** Try it **
No pictures should appear in the copy. Reproduce exactly the lines from the one containing "Task: Open the item arrangement dropdown" through the end of the material below.

** Source data **
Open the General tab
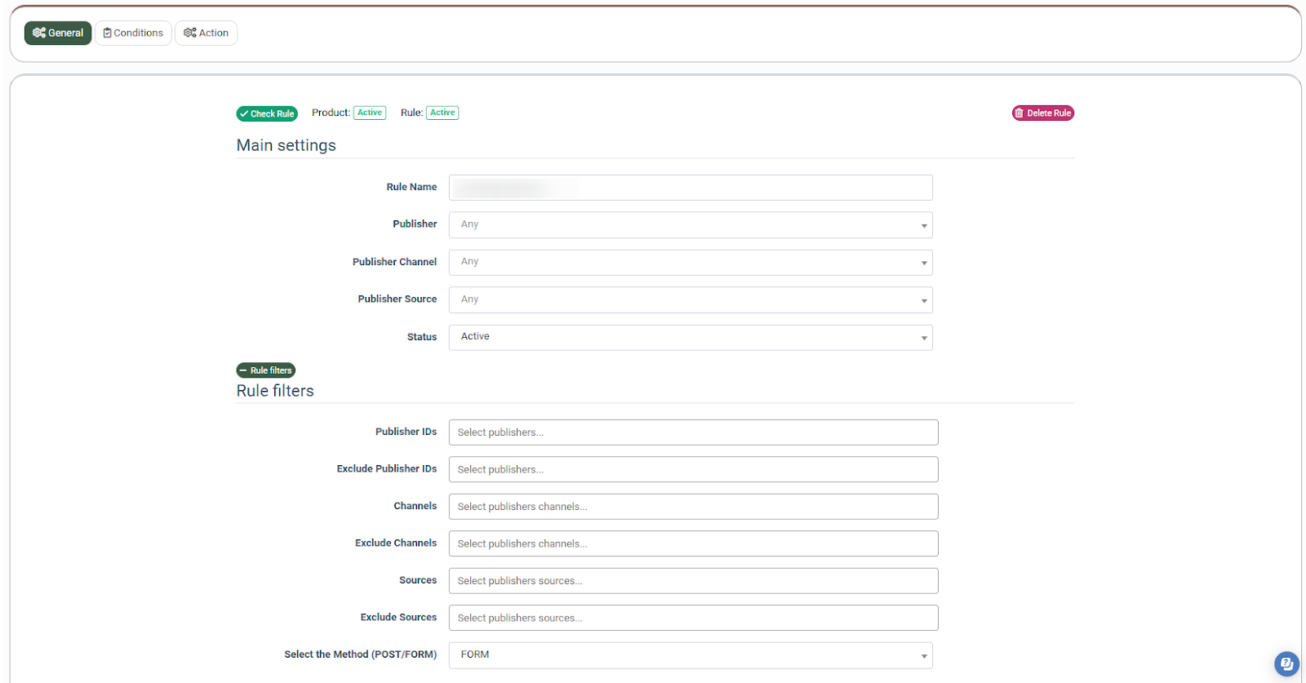The width and height of the screenshot is (1306, 683). click(x=58, y=33)
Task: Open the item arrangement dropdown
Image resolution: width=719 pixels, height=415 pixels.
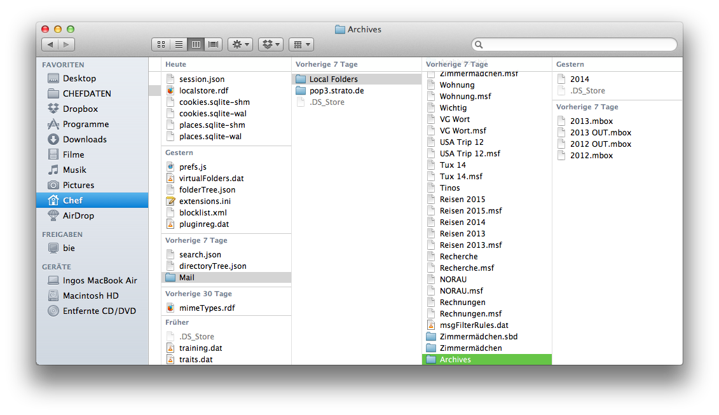Action: coord(301,44)
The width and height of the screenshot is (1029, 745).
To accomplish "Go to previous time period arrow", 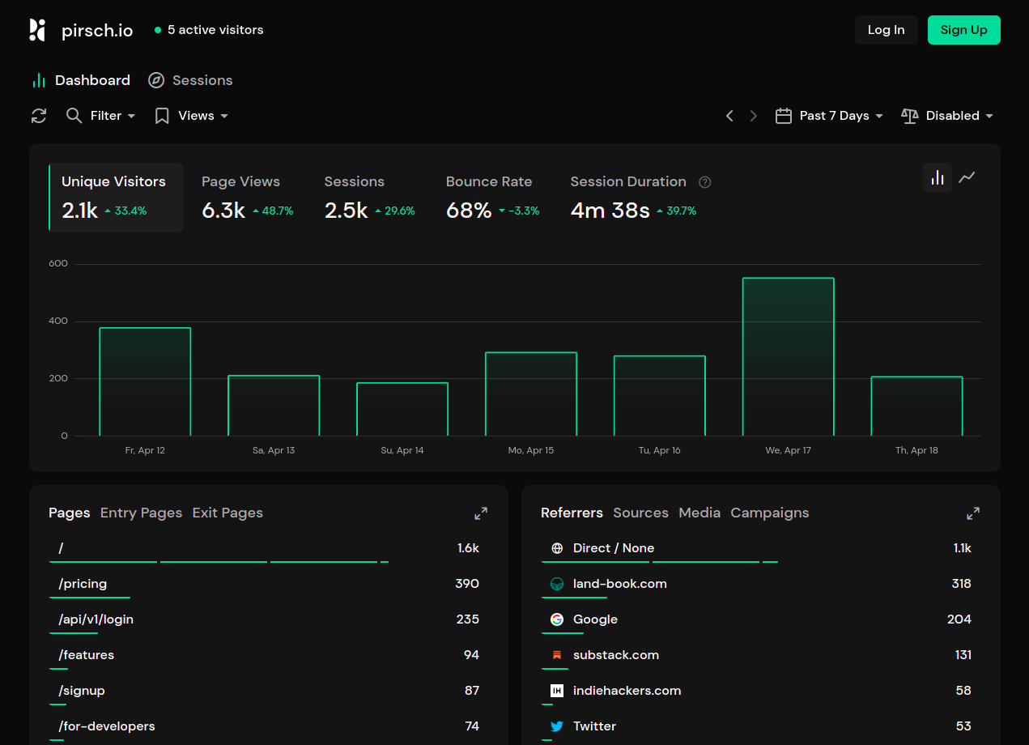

** Task response **
Task: Open the item arrangement dropdown
Image resolution: width=719 pixels, height=415 pixels.
Action: coord(301,44)
The width and height of the screenshot is (1029, 745).
To accomplish "Go to previous time period arrow", 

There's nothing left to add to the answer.